With the fall of the Bukhara Emirate, Bukhara became the capital of the Bukhara People’s Soviet Republic and its center had to be built in accordance with new standards and a new urban development policy. Before 1920 no such policy had existed: not a coin from the emir’s treasury was spent on urban development projects and all the costs were borne by private individuals. But with the advent of Soviet power, a completely new system of accounting and distribution of income and expenditures for public utilities was set up. In the first three years of the new government, the Executive Committee of Bukhara found itself unable to develop the technical capabilities to implement schemes and organize the work of communal services. Then the responsibility for this work was shifted to the Central Departments of Nazirat of Internal Affairs, Finance, and State Control of the Bukhara Soviet Republic. The ancient city plan built only along the medieval caravan roads and around the walls of the shahristan. The task of composing a new general plan was taken up by specialists invited from Russia. They decided to turn Registan Square (renamed Independence Square in November 1920) into the administrative and political center of the new city.
From 1920 to 1930, all the ancient madrasas surrounding Registan were demolished: Bozori Gusfand madrasa, Dor ush-Shifo madrasa (both are visible in the first photo), Nihol madrasa, the Poyanda biy atalyk mosque (both are visible in the second photo), and Shadimbiy madrasa (very few photos have survived).
They were destroyed not only in order to make room for new administrative buildings, but also—indeed, primarily—for the purpose of extracting building material, as bricks were in short supply in Bukhara at that time. The facades of the new Soviet institutions were covered with new bricks and other materials that hid the ancient stones.
The facades of the new Soviet institutions were covered with new bricks and other materials that hid the ancient stones.
In the place of the madrasas were built the so-called “People’s House,” which later became the Regional Musical Drama Theater, the Uzbek Institute of Education (now School No. 6), and the building of the Regional Committee of the Communist Party.
Until 1924, electricity in Bukhara was generated by a small number of private power plants, the capacity of which was far from sufficient for the entire city. Then in January 1924, on the site of the lower palace of Emir Kuyi Khauli, which had been destroyed during the bombing, the first city diesel power plant was opened, making it possible to illuminate the entire city of Bukhara.
The authorities of the Bukhara People’s Socialist Republic faced many problems, with health care chief among them. Due to the many swamps in and around the city—which were home to the anopheles mosquito—as well as the numerous basins (khauz), almost the entire population of Bukhara was sick with malaria, while 20 percent of the population had Guinea worm. To address this issue, an Epidemiological Station was created in Bukhara, and in 1924 the Institute of Tropical Medicine was opened under the leadership of the famous parasitologist L.M. Isaev. A group of epidemiologists worked to identify the sources of diseases and eliminate them. In 1927-1929, under the leadership of the outstanding engineer and scientist V.G. Shukhov (1853–1939), a water tower was erected opposite the Arch. This brought a new water supply to the city, allowing many basins to be drained and gradually filled up with sand.

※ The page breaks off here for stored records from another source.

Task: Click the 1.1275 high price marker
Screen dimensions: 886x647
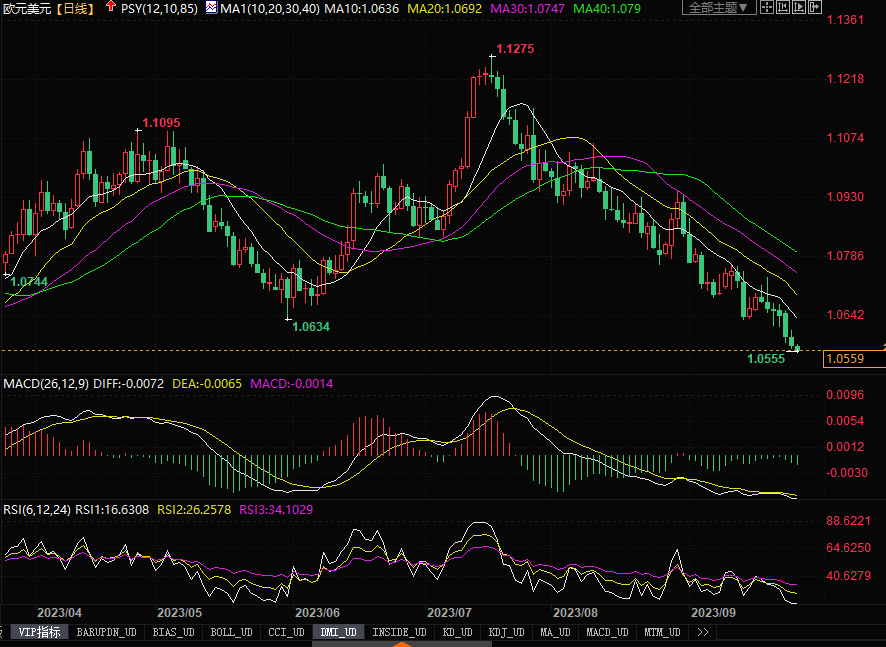Action: point(515,49)
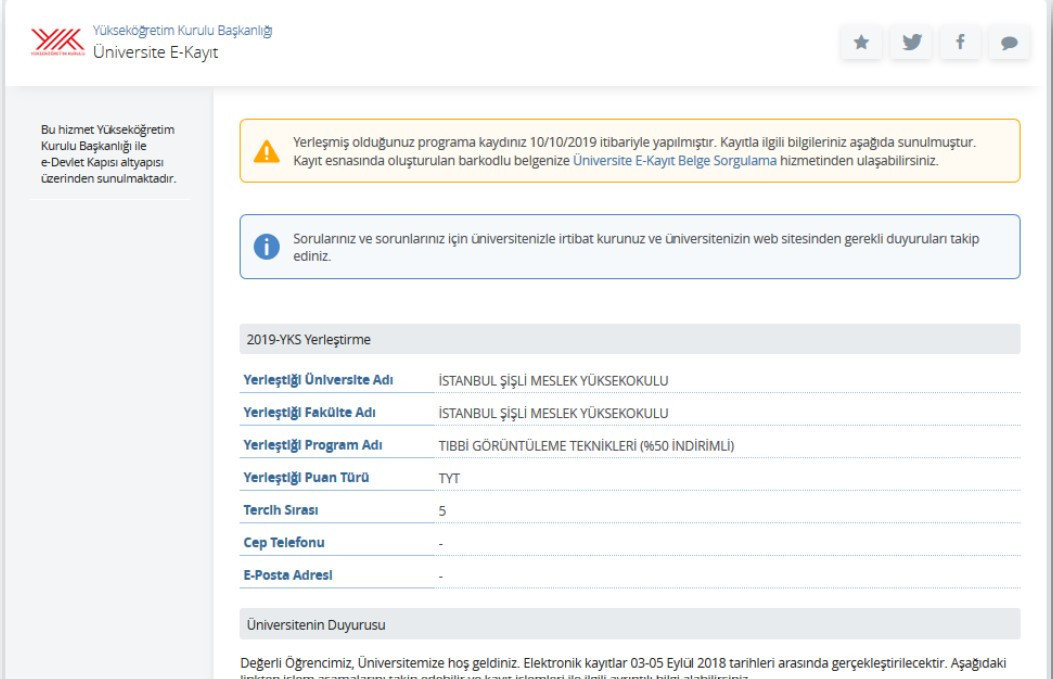1053x679 pixels.
Task: Click the yellow warning triangle icon
Action: 266,151
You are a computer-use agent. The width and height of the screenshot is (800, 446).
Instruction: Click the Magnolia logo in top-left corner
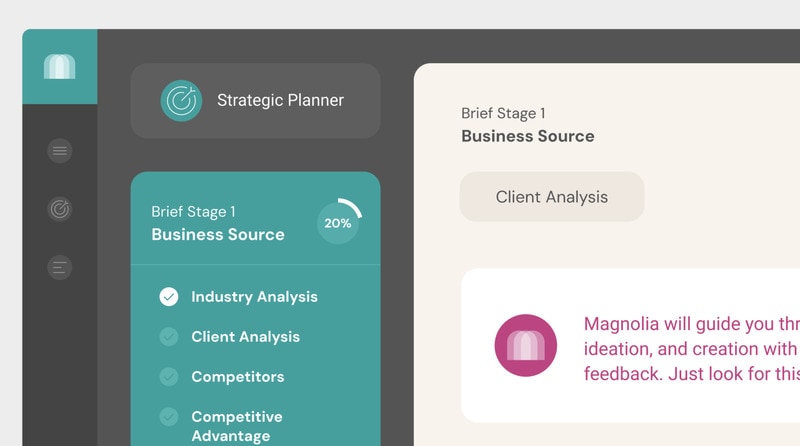(x=59, y=66)
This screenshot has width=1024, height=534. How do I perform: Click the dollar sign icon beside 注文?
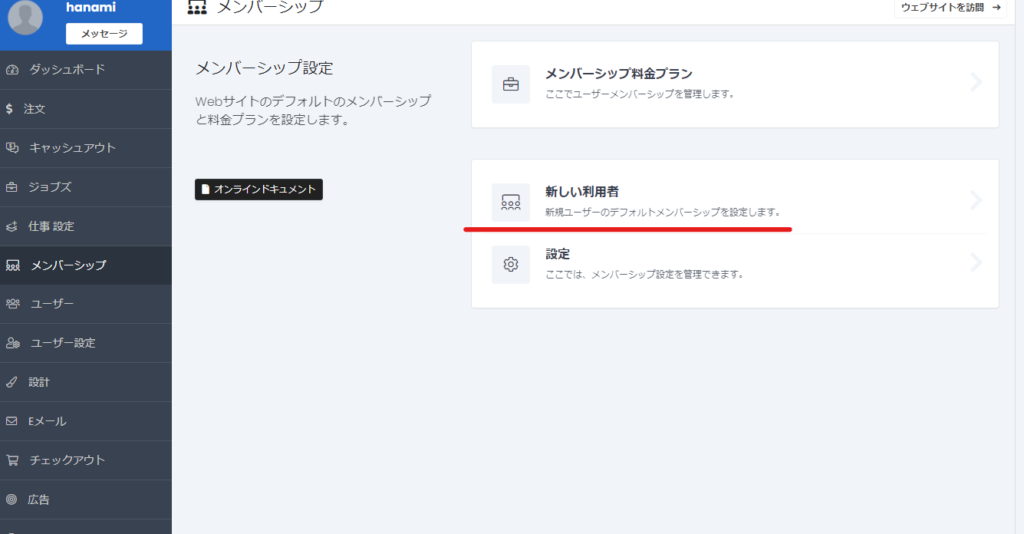[x=10, y=108]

The ancient cemeteries, which occupied a significant proportion of the city, were also closed to new burials. With the elimination of the waqf system, many mosques, madrasas, and caravanserais began to deteriorate and gradually collapsed. Some of these buildings, like the homes of the exiled rich, were adapted into schools, libraries, clubs, hostels, warehouses, and workshops.

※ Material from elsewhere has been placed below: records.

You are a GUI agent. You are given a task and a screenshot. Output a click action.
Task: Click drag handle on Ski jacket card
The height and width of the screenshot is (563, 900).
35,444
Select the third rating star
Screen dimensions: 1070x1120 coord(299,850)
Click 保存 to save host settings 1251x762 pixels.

In 1922, the Russian government sent equipment for textile, paper, leather, and soap factories to Bukhara, as well as earmarking 50 million rubles to restore and expand the old cotton gins, oil mills, and tanneries—all to create more jobs and form a new proletariat class, which had been completely nonexistent at the time of the overthrow of the Emir.

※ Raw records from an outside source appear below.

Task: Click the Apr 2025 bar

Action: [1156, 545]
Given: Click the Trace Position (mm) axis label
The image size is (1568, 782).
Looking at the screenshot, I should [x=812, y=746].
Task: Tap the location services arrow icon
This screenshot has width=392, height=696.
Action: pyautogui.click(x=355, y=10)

Following the demarcation of Central Asia in late 1924 and early 1925, Bukhara lost its status as a capital and became the administrative center of the Zeravshan District.
By 1925, the city of Bukhara had practically restored itself after the bombing of the Red Army and continued its transition to a socialist way of public and private life. Even though in Uzbekistan the active process of women’s liberation—guided by the Khujum movement—began only in 1928, by that time it was already difficult to find a woman in Bukhara in a veil.